1. All'articolo 26 del Decreto del Presidente della Repubblica 26 ottobre 1972, n. 633, sono apportate le seguenti modificazioni:

a) al comma 2 le parole «o per mancato pagamento in tutto o in parte a causa di procedure concorsuali o di procedure esecutive individuali rimaste infruttuose o a seguito di un accordo di ristrutturazione dei debiti omologato ai sensi dell'articolo 182-bis del regio decreto 16 marzo 1942, n. 267, ovvero di un piano attestato ai sensi dell'articolo 67, terzo comma, lettera d), del medesimo regio decreto n. 267 del 1942, pubblicato nel registro delle imprese» sono soppresse;

b) dopo il comma 3, è inserito il seguente: «3-bis. La disposizione di cui al comma 2 si applica anche in caso di mancato pagamento del corrispettivo, in tutto o in parte, da parte del cessionario o committente:

a) a partire dalla data in cui quest'ultimo è assoggettato a una procedura concorsuale o dalla data del decreto che omologa un accordo di ristrutturazione dei debiti di cui all'articolo 182-bis del Regio Decreto 16 marzo 1942, n. 267, o dalla data di pubblicazione nel registro delle imprese di un piano attestato ai sensi dell'articolo 67, terzo comma, lettera d), del regio decreto 16 marzo 1942, n. 267;

b) a causa di procedure esecutive individuali rimaste infruttuose.»;

c) al comma 5, è aggiunto, in fine, il seguente periodo: «L'obbligo di cui al primo periodo non si applica nel caso di procedure concorsuali di cui al comma 3-bis, lettera a).»;

d) dopo il comma 5, è inserito il seguente: «5-bis. Nel caso in cui, successivamente agli eventi di cui al comma 3-bis, il corrispettivo sia pagato, in tutto o in parte, si applica la disposizione di cui al comma 1. In tal caso, il cessionario o committente che abbia assolto all'obbligo di cui al comma 5 ha diritto di portare in detrazione ai sensi dell'articolo 19 l'imposta corrispondente alla variazione in aumento.»;

e) al comma 8, le parole «ai commi 2, 3 e 5» sono sostituite dalle seguenti «ai commi 2, 3, 3-bis e 5»;

f) dopo il comma 10, è inserito il seguente comma: «10-bis. Ai fini del comma 3-bis, lettera a), il debitore si considera assoggettato a procedura concorsuale dalla data della sentenza dichiarativa del fallimento o del provvedimento che ordina la liquidazione coatta amministrativa o del decreto di ammissione alla procedura di concordato preventivo o del decreto che dispone la procedura di amministrazione straordinaria delle grandi imprese in crisi.»;

g) al comma 12, le parole «ai fini del comma 2» sono sostituite dalle seguenti «ai fini del comma 3-bis, lettera b),».
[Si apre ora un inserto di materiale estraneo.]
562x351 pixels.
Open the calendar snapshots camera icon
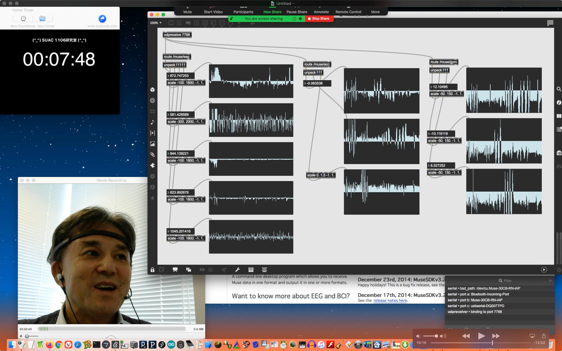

2. Le disposizioni di cui all'articolo 26, comma 3-bis, lettera a), e comma 5, secondo periodo, del Decreto del Presidente della Repubblica 26 ottobre 1972, n. 633, nel testo risultante dalle modifiche apportate dal comma 1 si applicano alle procedure concorsuali avviate successivamente alla data di entrata in vigore del presente decreto.

3. Alle minori entrate derivanti dal presente articolo valutate in 340 milioni di euro per l'anno 2021, si provvede ai sensi dell'articolo 77.